It’s OK to ignore the options to use per-stream start timestamps and staleness markers. The first course of action above requires no additional memory or code to achieve and is correct in terms of the data model.

Asynchronous example: Delta temporality

If we export the metrics using Delta Temporality:

  • (T0, T1]
    • attributes: {pid = 1001, tid = 1}, delta: 50
    • attributes: {pid = 1001, tid = 2}, delta: 30
  • (T1, T2]
    • attributes: {pid = 1001, tid = 1}, delta: 3
    • attributes: {pid = 1001, tid = 2}, delta: 8
  • (T2, T3]
    • attributes: {pid = 1001, tid = 1}, delta: 3
    • attributes: {pid = 1001, tid = 2}, delta: 4
  • (T3, T4]
    • attributes: {pid = 1001, tid = 1}, delta: 4
    • attributes: {pid = 1001, tid = 2}, delta: 5
  • (T4, T5]
    • attributes: {pid = 1001, tid = 2}, delta: 6
    • attributes: {pid = 1001, tid = 3}, delta: 5

You can see that we are performing Cumulative->Delta conversion, and it requires us to remember the last value of every single permutation we’ve encountered so far, because if we don’t, we won’t be able to calculate the delta value using current value - last value. And as you can tell, this is super expensive.
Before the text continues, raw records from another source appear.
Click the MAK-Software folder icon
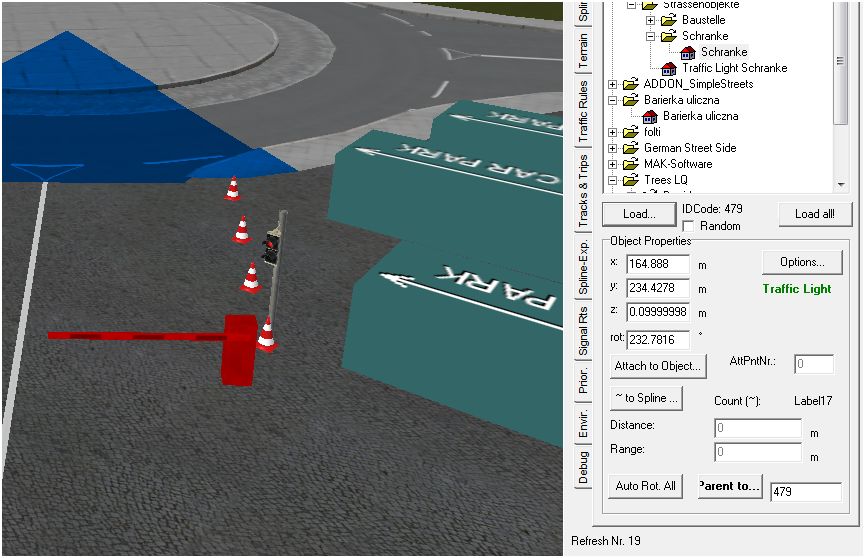The image size is (865, 558). [x=630, y=164]
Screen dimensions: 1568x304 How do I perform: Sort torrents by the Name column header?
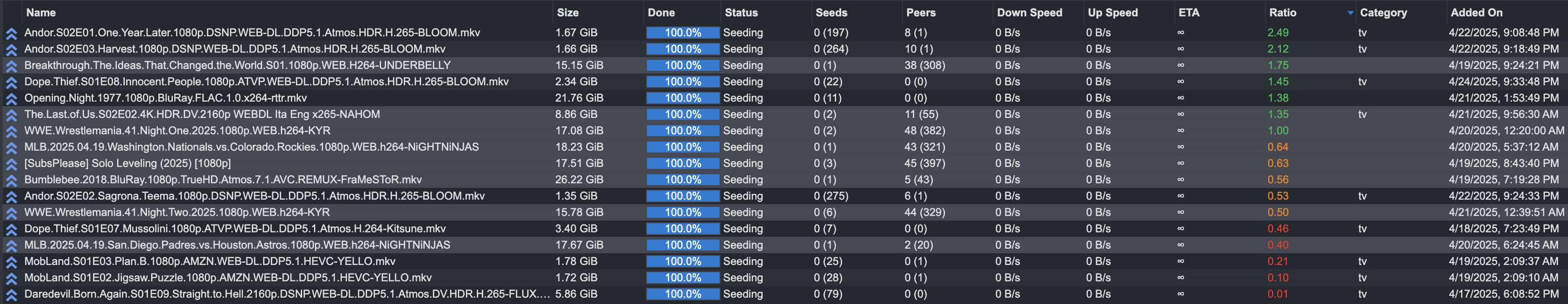[x=41, y=13]
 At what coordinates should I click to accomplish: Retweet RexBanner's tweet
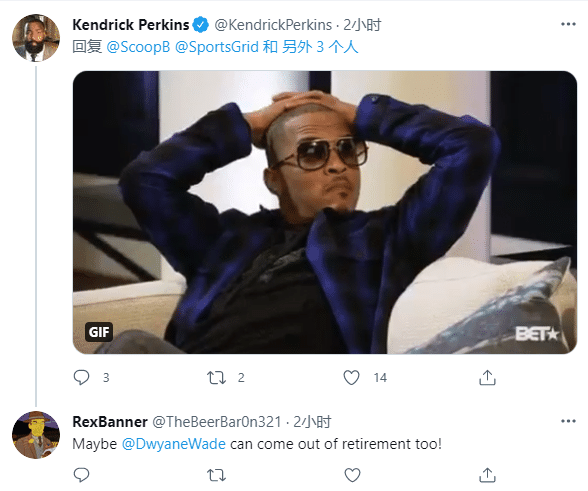click(x=216, y=475)
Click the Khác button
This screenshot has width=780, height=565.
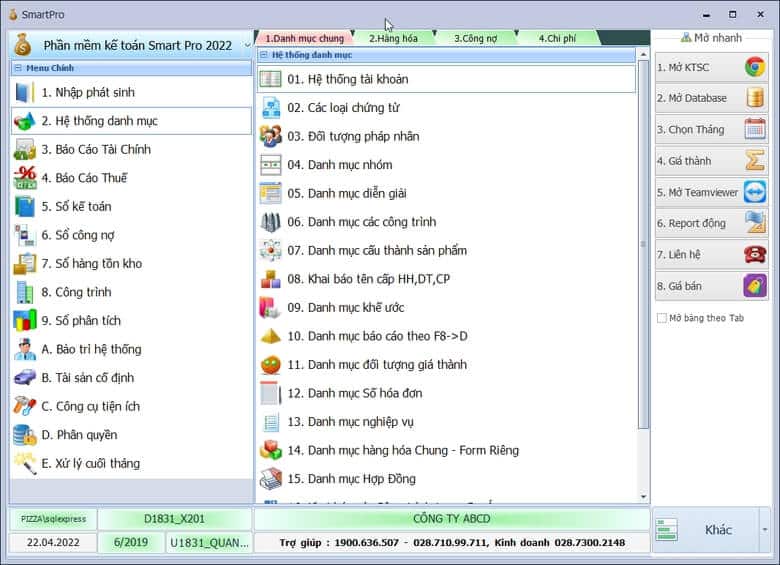tap(706, 530)
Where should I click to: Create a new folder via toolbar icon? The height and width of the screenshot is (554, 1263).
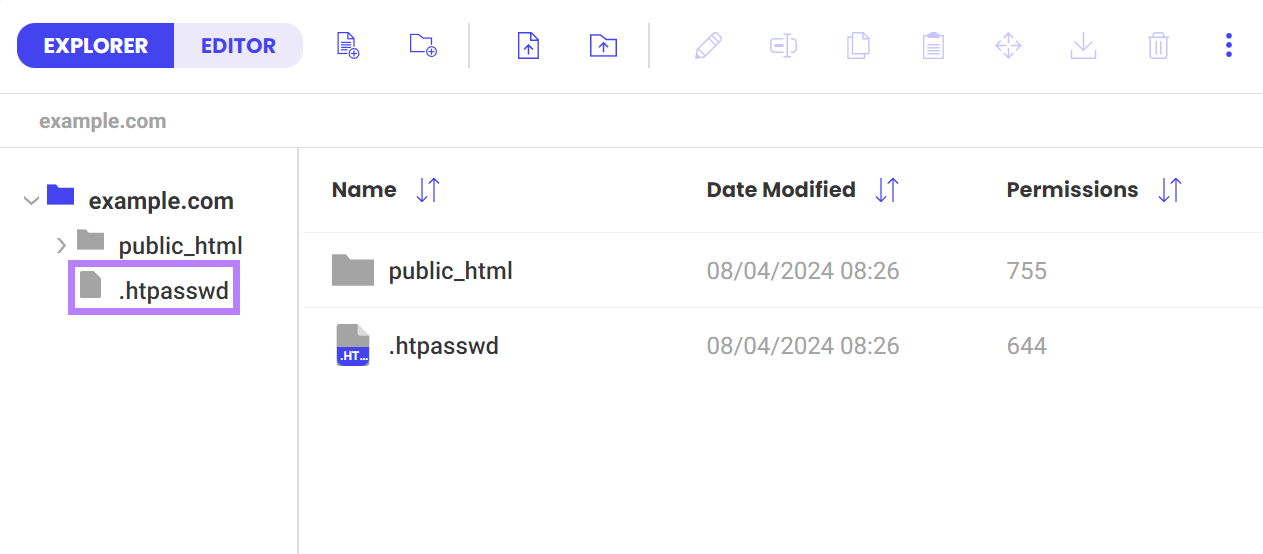click(x=423, y=45)
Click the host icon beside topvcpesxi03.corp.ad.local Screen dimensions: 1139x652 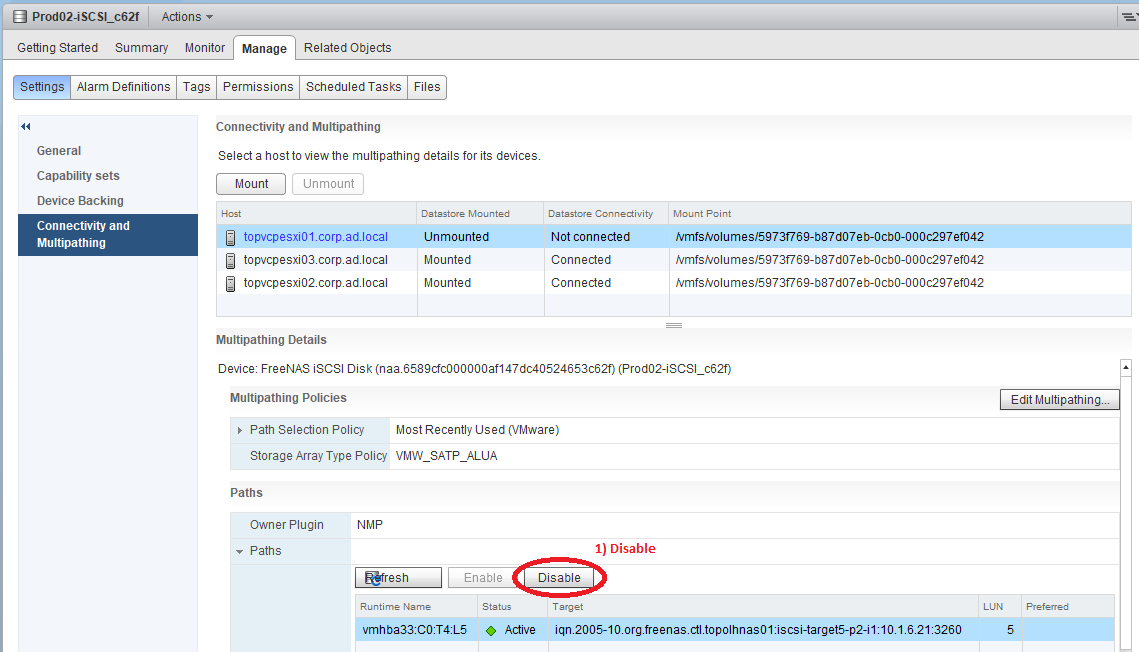tap(232, 260)
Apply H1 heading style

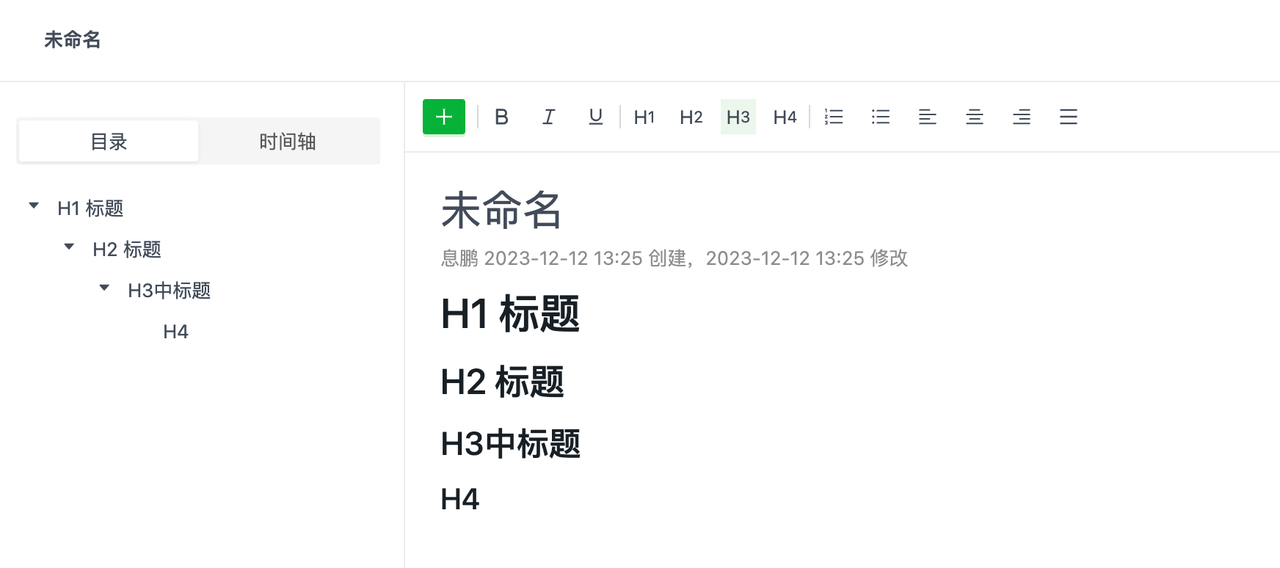click(x=644, y=117)

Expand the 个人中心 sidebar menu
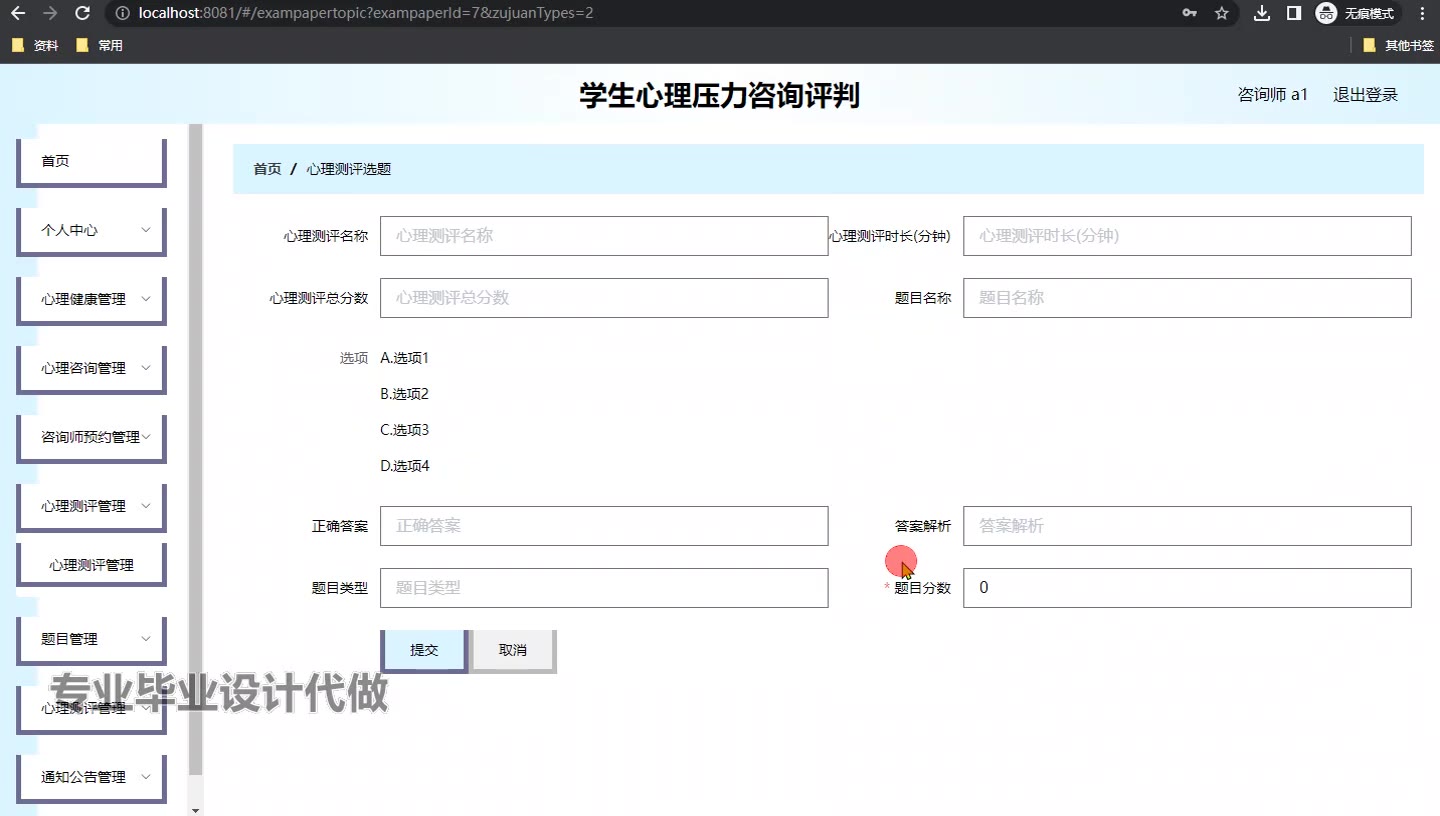[x=91, y=230]
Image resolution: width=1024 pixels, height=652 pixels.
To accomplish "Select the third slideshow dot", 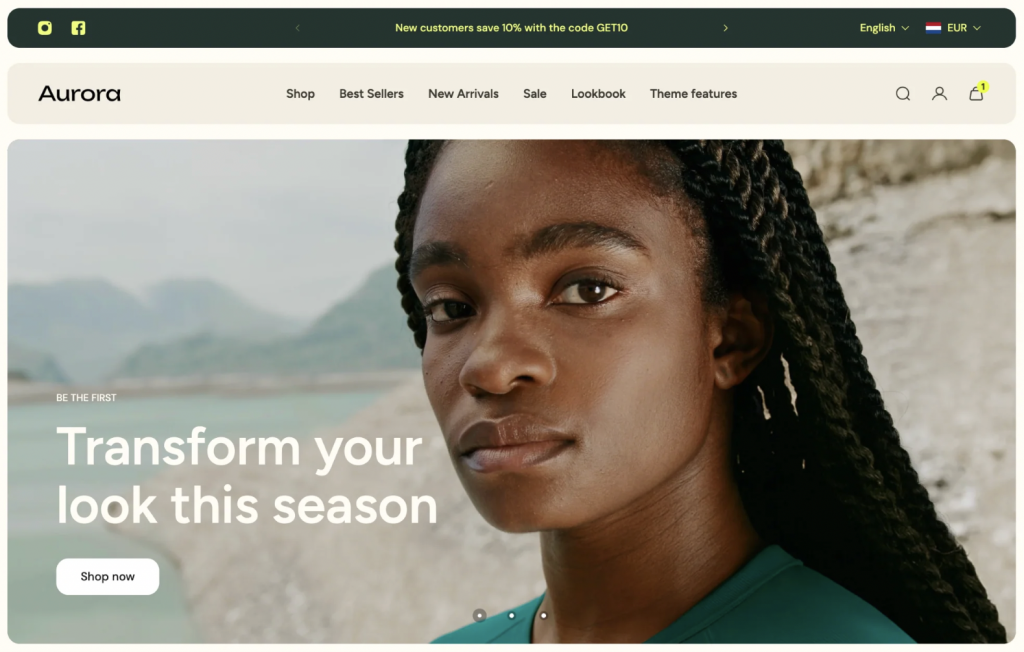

Making it more interesting, if we have min/max value, it is mathematically impossible to reliably deduce the Delta temporality from Cumulative temporality. For example:

  • If the maximum value is 10 during (T0, T2] and the maximum value is 20 during (T0, T3], we know that the maximum value during (T2, T3] must be 20.
  • If the maximum value is 20 during (T0, T2] and the maximum value is also 20 during (T0, T3], we wouldn’t know what the maximum value is during (T2, T3], unless we know that there is no value (count = 0).

So here are some suggestions that we encourage SDK implementers to consider:

  • If you have to do Cumulative->Delta conversion, and you encountered min/max, rather than drop the data on the floor, you might want to convert them to something useful - e.g. Gauge.
Asynchronous example: attribute removal in a view

Suppose the metrics in the asynchronous example above are exported through a view configured to remove the tid attribute, leaving a single-dimensional count of page faults by pid. For each metric stream, two measurements are produced covering the same interval of time, which the SDK is expected to aggregate before producing the output.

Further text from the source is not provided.